Nothing but an exact repetition of the entries should appear in the answer.
[Start of Attachment]
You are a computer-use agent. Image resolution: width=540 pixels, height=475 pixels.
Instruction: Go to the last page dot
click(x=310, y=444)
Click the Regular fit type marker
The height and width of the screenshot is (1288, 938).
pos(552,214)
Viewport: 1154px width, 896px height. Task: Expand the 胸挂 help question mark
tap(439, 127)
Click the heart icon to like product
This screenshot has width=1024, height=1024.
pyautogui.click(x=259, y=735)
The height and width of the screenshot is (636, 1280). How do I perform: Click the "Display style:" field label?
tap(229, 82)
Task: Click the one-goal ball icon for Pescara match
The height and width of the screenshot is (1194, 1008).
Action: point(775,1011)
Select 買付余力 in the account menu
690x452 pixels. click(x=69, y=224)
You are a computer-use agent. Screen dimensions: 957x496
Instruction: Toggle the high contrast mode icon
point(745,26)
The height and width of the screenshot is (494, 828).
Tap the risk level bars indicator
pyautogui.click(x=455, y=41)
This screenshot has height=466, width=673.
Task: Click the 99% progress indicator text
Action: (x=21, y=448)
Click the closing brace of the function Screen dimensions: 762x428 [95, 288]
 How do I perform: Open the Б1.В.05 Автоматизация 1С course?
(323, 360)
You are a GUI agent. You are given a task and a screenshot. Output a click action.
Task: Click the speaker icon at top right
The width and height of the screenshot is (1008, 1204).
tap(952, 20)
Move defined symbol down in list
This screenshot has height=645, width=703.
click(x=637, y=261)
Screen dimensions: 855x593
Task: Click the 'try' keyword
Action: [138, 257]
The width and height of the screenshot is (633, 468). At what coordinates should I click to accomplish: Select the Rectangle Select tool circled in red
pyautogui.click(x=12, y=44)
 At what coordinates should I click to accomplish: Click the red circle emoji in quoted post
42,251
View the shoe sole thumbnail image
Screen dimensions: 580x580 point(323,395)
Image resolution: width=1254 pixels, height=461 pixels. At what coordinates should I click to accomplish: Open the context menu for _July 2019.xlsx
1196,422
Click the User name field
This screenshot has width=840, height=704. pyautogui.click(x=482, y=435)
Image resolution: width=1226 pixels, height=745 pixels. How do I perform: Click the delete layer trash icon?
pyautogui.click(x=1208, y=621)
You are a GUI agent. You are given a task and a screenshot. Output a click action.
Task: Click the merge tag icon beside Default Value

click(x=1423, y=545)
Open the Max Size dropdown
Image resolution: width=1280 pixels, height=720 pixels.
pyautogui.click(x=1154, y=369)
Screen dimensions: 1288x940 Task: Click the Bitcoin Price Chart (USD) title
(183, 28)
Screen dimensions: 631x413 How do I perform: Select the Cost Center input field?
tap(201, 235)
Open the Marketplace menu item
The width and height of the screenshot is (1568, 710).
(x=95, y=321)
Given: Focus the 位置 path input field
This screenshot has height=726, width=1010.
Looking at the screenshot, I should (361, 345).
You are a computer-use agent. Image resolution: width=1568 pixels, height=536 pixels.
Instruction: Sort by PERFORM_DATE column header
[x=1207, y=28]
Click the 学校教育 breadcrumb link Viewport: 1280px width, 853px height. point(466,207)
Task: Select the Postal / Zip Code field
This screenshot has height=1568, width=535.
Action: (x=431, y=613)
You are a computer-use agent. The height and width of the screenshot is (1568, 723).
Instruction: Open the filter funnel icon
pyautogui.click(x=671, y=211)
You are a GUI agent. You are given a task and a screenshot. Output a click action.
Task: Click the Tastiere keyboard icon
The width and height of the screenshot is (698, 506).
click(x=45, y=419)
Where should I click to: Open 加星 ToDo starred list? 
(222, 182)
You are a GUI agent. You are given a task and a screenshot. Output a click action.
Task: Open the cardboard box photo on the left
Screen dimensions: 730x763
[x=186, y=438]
[End of Attachment]
## TASK RESULT
You are a computer-use agent. Image resolution: width=540 pixels, height=475 pixels.
Instruction: Go to the last page dot
click(x=310, y=444)
Click the Regular fit type marker
The height and width of the screenshot is (1288, 938).
pos(552,214)
Viewport: 1154px width, 896px height. Task: Expand the 胸挂 help question mark
tap(439, 127)
Click the heart icon to like product
This screenshot has width=1024, height=1024.
pyautogui.click(x=259, y=735)
The height and width of the screenshot is (636, 1280). How do I perform: Click the "Display style:" field label?
tap(229, 82)
Task: Click the one-goal ball icon for Pescara match
The height and width of the screenshot is (1194, 1008).
Action: point(775,1011)
Select 買付余力 in the account menu
690x452 pixels. click(x=69, y=224)
You are a computer-use agent. Screen dimensions: 957x496
Instruction: Toggle the high contrast mode icon
point(745,26)
The height and width of the screenshot is (494, 828).
Tap the risk level bars indicator
pyautogui.click(x=455, y=41)
This screenshot has height=466, width=673.
Task: Click the 99% progress indicator text
Action: (x=21, y=448)
Click the closing brace of the function Screen dimensions: 762x428 [95, 288]
 How do I perform: Open the Б1.В.05 Автоматизация 1С course?
(323, 360)
You are a GUI agent. You are given a task and a screenshot. Output a click action.
Task: Click the speaker icon at top right
The width and height of the screenshot is (1008, 1204).
tap(952, 20)
Move defined symbol down in list
This screenshot has height=645, width=703.
click(x=637, y=261)
Screen dimensions: 855x593
Task: Click the 'try' keyword
Action: [138, 257]
The width and height of the screenshot is (633, 468). At what coordinates should I click to accomplish: Select the Rectangle Select tool circled in red
pyautogui.click(x=12, y=44)
 At what coordinates should I click to accomplish: Click the red circle emoji in quoted post
42,251
View the shoe sole thumbnail image
Screen dimensions: 580x580 point(323,395)
Image resolution: width=1254 pixels, height=461 pixels. At what coordinates should I click to accomplish: Open the context menu for _July 2019.xlsx
1196,422
Click the User name field
This screenshot has width=840, height=704. pyautogui.click(x=482, y=435)
Image resolution: width=1226 pixels, height=745 pixels. How do I perform: Click the delete layer trash icon?
pyautogui.click(x=1208, y=621)
You are a GUI agent. You are given a task and a screenshot. Output a click action.
Task: Click the merge tag icon beside Default Value

click(x=1423, y=545)
Open the Max Size dropdown
Image resolution: width=1280 pixels, height=720 pixels.
pyautogui.click(x=1154, y=369)
Screen dimensions: 1288x940 Task: Click the Bitcoin Price Chart (USD) title
(183, 28)
Screen dimensions: 631x413 How do I perform: Select the Cost Center input field?
tap(201, 235)
Open the Marketplace menu item
The width and height of the screenshot is (1568, 710).
(x=95, y=321)
Given: Focus the 位置 path input field
This screenshot has height=726, width=1010.
Looking at the screenshot, I should (361, 345).
You are a computer-use agent. Image resolution: width=1568 pixels, height=536 pixels.
Instruction: Sort by PERFORM_DATE column header
[x=1207, y=28]
Click the 学校教育 breadcrumb link Viewport: 1280px width, 853px height. point(466,207)
Task: Select the Postal / Zip Code field
This screenshot has height=1568, width=535.
Action: (x=431, y=613)
You are a computer-use agent. The height and width of the screenshot is (1568, 723).
Instruction: Open the filter funnel icon
pyautogui.click(x=671, y=211)
You are a GUI agent. You are given a task and a screenshot. Output a click action.
Task: Click the Tastiere keyboard icon
The width and height of the screenshot is (698, 506).
click(x=45, y=419)
Where should I click to: Open 加星 ToDo starred list? 
(222, 182)
You are a GUI agent. You are given a task and a screenshot. Output a click action.
Task: Open the cardboard box photo on the left
Screen dimensions: 730x763
[x=186, y=438]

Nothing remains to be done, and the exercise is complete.